Task to carry out. Scan the data that follows and count the lines with the string "will"; answer with the count alone.

Records.
════

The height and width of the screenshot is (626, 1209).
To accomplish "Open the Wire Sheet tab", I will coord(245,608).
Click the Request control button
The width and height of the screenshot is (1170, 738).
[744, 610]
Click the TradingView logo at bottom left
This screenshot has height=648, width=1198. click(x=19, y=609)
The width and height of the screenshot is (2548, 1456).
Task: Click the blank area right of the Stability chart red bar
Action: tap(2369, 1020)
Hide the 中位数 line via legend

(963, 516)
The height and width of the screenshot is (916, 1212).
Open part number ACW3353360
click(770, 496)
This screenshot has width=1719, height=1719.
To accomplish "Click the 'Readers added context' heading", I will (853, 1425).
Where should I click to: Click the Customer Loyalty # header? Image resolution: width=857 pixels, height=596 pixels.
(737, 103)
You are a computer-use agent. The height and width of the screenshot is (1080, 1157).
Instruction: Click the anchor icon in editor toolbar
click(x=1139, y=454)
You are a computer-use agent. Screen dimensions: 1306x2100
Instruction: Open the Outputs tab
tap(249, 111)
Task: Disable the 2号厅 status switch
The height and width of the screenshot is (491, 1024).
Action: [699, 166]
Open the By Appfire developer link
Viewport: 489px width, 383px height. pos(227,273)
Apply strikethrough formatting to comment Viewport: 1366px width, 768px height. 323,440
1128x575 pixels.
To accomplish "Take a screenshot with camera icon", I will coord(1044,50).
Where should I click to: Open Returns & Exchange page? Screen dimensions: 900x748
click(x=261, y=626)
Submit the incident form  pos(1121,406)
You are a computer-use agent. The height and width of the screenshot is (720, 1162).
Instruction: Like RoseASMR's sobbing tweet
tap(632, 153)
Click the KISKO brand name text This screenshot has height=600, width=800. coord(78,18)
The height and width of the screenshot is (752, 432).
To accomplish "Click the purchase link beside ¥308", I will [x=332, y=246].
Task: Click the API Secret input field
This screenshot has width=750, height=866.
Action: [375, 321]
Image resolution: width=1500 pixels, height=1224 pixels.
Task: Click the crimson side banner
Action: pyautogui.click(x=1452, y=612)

════

Task result. 4